在 BigQuery 中建立資料集和資料表,用於儲存已處理的資料,並提供給分析工具使用。

resource "google_bigquery_dataset" "weather_dataset" {
  project    = var.project_id
  dataset_id = "average_weather"
  location   = "US"
  depends_on = [google_project_service.all]
}

resource "google_bigquery_table" "weather_table" {
  project    = var.project_id
  dataset_id = google_bigquery_dataset.weather_dataset.dataset_id
  table_id   = "average_weather"
  deletion_protection = false

  schema     = <<EOF
[
  {
    "name": "location",
    "type": "GEOGRAPHY",
    "mode": "REQUIRED"
  },
  {
    "name": "average_temperature",
    "type": "INTEGER",
    "mode": "REQUIRED"
  },
   {
    "name": "month",
    "type": "STRING",
    "mode": "REQUIRED"
  },
   {
    "name": "inches_of_rain",
    "type": "NUMERIC",
    "mode": "NULLABLE"
  },
   {
    "name": "is_current",
    "type": "BOOLEAN",
    "mode": "NULLABLE"
  },
   {
    "name": "latest_measurement",
    "type": "DATE",
    "mode": "NULLABLE"
  }
]
EOF
  depends_on = [google_bigquery_dataset.weather_dataset]
}

建立 Cloud Storage 值區並新增檔案

建立儲存值區,用於儲存管道所需的檔案,包括來源資料 (inputFile.txt)、目標結構定義 (jsonSchema.json),以及轉換作業的使用者定義函式 (transformCSCtoJSON.js)。
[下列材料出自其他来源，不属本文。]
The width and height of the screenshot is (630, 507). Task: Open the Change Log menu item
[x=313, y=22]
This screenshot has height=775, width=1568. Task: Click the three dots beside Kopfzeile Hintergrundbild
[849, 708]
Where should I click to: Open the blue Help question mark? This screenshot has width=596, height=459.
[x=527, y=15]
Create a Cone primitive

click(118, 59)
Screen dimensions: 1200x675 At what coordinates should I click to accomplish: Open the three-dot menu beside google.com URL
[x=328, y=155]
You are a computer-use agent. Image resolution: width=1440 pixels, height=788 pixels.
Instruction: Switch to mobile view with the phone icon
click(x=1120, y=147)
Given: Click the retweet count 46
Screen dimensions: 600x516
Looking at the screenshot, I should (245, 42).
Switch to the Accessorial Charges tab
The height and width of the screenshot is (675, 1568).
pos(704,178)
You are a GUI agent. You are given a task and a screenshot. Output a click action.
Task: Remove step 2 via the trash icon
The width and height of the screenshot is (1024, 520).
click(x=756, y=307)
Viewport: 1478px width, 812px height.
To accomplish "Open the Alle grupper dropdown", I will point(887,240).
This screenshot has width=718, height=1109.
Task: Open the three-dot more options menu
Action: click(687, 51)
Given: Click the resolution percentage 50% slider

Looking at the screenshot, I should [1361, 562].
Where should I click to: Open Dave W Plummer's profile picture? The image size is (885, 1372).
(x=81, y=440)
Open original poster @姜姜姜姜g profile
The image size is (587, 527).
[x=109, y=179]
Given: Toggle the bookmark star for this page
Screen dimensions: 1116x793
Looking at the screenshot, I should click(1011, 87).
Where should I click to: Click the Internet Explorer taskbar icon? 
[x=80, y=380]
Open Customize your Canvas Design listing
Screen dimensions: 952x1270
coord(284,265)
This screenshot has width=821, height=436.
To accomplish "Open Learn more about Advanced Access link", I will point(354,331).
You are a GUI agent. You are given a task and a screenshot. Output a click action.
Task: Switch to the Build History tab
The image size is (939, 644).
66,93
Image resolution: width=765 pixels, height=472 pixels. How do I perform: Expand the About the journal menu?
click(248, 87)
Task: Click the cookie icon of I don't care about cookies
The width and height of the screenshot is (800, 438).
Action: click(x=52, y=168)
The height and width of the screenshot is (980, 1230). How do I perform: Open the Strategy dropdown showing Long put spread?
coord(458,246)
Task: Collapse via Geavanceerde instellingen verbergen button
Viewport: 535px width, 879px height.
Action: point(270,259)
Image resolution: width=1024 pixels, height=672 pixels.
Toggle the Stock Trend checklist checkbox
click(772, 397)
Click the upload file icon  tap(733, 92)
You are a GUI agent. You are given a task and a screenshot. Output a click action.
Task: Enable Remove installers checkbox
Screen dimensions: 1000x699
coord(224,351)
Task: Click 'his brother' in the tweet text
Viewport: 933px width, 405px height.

# Create Cloud Storage bucket and add files
resource "google_storage_bucket" "pipeline_files" {
  project       = var.project_number
  name          = "${var.basename}-${var.project_id}-files"
  location      = "US"
  force_destroy = true
  depends_on    = [google_project_service.all]
}

resource "google_storage_bucket_object" "json_schema" {
  name       = "jsonSchema.json"
  source     = "${path.module}/files/jsonSchema.json"
  bucket     = google_storage_bucket.pipeline_files.name
  depends_on = [google_storage_bucket.pipeline_files]
}

resource "google_storage_bucket_object" "input_file" {
  name       = "inputFile.txt"
  source     = "${path.module}/files/inputFile.txt"
  bucket     = google_storage_bucket.pipeline_files.name
  depends_on = [google_storage_bucket.pipeline_files]
}

resource "google_storage_bucket_object" "transform_CSVtoJSON" {
  name       = "transformCSVtoJSON.js"
  source     = "${path.module}/files/transformCSVtoJSON.js"
  bucket     = google_storage_bucket.pipeline_files.name
  depends_on = [google_storage_bucket.pipeline_files]
}

上傳 DAG 檔案

首先使用資料來源,判斷新增 DAG 檔案的適當 Cloud Storage 值區路徑,然後將 DAG 檔案新增至值區。DAG 檔案會定義 Airflow 用於協調管道的排程、依附元件和工作流程。


data "google_composer_environment" "example" {
  project    = var.project_id
  region     = var.region
  name       = google_composer_environment.example.name
  depends_on = [google_composer_environment.example]
}

resource "google_storage_bucket_object" "dag_file" {
  name       = "dags/composer-dataflow-dag.py"
  source     = "${path.module}/files/composer-dataflow-dag.py"
  bucket     = replace(replace(data.google_composer_environment.example.config.0.dag_gcs_prefix, "gs://", ""),"/dags","")
  depends_on = [google_composer_environment.example, google_storage_bucket.pipeline_files, google_bigquery_table.weather_table]
}

結論

執行完畢後,您應該會看到已設定 Composer 環境,可針對範例中顯示的資料執行 ETL 工作。此外,您應該擁有所有程式碼,才能修改或擴充這個解決方案,以便配合您的環境。